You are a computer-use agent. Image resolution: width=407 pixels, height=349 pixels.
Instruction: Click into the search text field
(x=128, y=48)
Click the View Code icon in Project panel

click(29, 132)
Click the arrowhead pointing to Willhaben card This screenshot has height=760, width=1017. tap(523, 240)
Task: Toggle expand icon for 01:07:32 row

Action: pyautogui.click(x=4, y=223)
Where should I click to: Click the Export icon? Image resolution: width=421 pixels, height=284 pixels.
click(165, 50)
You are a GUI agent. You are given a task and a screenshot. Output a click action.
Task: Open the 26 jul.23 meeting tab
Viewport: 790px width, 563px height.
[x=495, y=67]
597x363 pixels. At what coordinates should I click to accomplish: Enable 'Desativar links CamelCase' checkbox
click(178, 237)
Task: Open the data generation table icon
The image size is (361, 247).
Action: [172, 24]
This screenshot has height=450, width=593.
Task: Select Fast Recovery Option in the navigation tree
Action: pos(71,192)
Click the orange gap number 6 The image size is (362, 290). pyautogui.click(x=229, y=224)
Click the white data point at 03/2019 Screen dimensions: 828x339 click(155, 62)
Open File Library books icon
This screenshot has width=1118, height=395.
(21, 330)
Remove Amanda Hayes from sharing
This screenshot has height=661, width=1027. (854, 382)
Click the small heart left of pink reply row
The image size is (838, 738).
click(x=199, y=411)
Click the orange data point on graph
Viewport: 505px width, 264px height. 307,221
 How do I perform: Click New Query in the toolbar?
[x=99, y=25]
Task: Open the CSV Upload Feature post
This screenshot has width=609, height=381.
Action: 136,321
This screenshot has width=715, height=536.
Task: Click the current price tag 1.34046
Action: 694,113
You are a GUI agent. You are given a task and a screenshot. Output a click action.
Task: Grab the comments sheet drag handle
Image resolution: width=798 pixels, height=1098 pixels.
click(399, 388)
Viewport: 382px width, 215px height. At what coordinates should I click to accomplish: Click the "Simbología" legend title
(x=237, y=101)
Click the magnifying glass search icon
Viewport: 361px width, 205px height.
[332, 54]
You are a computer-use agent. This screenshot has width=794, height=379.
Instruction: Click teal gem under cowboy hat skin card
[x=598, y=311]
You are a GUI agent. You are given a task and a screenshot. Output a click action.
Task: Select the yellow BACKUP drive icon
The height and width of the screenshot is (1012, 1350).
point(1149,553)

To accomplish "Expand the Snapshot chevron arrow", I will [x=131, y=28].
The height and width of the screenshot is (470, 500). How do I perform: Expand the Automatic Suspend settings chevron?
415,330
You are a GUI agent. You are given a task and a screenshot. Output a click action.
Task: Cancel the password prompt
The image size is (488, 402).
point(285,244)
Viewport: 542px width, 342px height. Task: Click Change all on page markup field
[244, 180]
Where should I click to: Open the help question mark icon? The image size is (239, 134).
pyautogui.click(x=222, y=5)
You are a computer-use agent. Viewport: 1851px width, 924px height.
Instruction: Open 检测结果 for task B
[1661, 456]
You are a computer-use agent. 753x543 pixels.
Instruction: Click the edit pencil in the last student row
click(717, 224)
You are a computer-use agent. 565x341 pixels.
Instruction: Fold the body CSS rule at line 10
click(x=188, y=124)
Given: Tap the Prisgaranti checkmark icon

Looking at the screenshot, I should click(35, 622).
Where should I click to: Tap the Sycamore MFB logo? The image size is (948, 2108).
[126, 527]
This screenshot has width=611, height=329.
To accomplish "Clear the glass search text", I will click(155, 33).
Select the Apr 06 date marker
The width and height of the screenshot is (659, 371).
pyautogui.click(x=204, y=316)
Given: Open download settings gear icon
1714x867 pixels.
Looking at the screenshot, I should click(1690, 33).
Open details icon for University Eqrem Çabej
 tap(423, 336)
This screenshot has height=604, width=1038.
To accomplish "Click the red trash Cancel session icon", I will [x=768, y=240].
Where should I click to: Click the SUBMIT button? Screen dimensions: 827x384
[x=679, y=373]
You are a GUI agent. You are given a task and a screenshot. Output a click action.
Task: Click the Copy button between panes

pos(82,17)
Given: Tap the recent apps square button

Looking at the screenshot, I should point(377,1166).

EXERCISE DESCRIPTION: Lines that contain "computer" should be pulled from the entries above and reported.

RESULT OF THIS TASK:
You are a computer-use agent. Image resolution: width=407 pixels, height=349 pixels.
You are a computer-use agent. This screenshot has width=794, height=379.
You are a computer-use agent. Viewport: 1851px width, 924px height.
You are a computer-use agent. 753x543 pixels.
You are a computer-use agent. 565x341 pixels.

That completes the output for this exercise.